Apple and Alphabet, two tech giants that have dominated the market for years, are often compared by investors looking to capitalize on the growth of the tech sector. Apple, known for its innovative products such as the iPhone and MacBook, has a strong track record of generating revenue and maintaining a loyal customer base. On the other hand, Alphabet, the parent company of Google, is a leader in the digital advertising space and continues to innovate with new technologies. Both stocks have their own unique strengths and weaknesses, making them enticing options for investors seeking to diversify their portfolios.
Apple or Alphabet?
When comparing Apple and Alphabet, different investors may prioritize various metrics based on their investment strategies and goals. So, ask yourself what type of investor you are.
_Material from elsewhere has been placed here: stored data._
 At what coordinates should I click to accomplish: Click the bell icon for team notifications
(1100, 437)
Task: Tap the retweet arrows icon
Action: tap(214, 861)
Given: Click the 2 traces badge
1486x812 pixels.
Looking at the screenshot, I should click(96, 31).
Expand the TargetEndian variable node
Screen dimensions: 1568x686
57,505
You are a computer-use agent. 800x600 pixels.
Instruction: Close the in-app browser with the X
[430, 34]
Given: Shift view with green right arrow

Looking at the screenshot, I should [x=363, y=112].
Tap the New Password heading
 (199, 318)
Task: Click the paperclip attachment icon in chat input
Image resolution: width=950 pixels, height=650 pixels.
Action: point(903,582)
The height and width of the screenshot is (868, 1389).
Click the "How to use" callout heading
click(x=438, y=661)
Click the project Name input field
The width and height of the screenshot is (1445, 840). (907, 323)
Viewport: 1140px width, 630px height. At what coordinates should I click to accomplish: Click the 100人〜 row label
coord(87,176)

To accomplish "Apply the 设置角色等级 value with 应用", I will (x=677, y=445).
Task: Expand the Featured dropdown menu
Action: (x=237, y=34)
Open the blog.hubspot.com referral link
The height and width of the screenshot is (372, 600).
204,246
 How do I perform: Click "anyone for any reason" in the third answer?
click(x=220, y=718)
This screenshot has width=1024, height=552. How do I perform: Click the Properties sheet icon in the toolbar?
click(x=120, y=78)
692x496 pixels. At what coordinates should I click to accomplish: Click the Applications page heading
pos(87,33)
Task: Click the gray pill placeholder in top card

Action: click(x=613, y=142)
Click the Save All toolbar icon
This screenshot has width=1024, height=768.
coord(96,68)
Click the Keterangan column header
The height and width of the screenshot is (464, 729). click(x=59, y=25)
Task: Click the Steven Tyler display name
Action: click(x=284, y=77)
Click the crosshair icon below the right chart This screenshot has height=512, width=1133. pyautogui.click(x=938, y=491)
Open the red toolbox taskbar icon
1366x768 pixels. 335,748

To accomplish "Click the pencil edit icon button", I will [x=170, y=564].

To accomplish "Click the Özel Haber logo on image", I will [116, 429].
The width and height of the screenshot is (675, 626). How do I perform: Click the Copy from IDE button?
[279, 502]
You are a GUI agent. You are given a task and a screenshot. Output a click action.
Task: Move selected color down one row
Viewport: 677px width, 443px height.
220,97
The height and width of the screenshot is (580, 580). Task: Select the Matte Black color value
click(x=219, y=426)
This will guide you in determining which metrics are most important for your investment decision between Apple and Alphabet.
Dividend Investors:
Dividend investors look for stable and growing income streams, using dividend metrics to assess potential investments. A company's dividend yield essentially measures the size of its dividend relative to the total market value of the company.
Apple has a dividend yield of 0.4%, while Alphabet has a dividend yield of 0.32%. Beyond the yield itself, considering the growth and sustainability of these dividends is also crucial. Apple reports a 5-year dividend growth of -19.56% year and a payout ratio of 16.25%. On the other hand, Alphabet reports a 5-year dividend growth of 0.00% year and a payout ratio of 5.22%.
Value Investors:
Value investors focus on financial metrics to determine a stock's intrinsic value compared to its market value. The Price-to-Earnings (P/E) Ratio links stock price to a company's earnings per share, with Apple P/E ratio at 40.16 and Alphabet's P/E ratio at 24.75. Another crucial valuation metric is the Price-to-Book (P/B) Ratio, which compares stock price with book value per share. Apple P/B ratio is 66.10 while Alphabet's P/B ratio is 7.43.
Growth Investors:
Growth investors prioritize metrics indicative of a company's expansion potential. Focusing on top-line growth, Apple has seen a 5-year revenue growth of 0.82%, while Alphabet's is 1.47%. Return on Equity (ROE) measures how effectively a company uses equity investment to generate earnings, with Apple's ROE at 137.87% and Alphabet's ROE at 31.66%.
Retail Investors:
Retail investors often consider stock affordability and company familiarity. For example, day low prices are $246.24 for Apple and $191.26 for Alphabet. Over the past year, Apple's prices ranged from $164.08 to $250.80, with a yearly change of 52.85%. Alphabet's prices fluctuated between $131.55 and $196.89, with a yearly change of 49.67%. Brand recognition also plays a role, as familiarity with a company can influence investment decisions.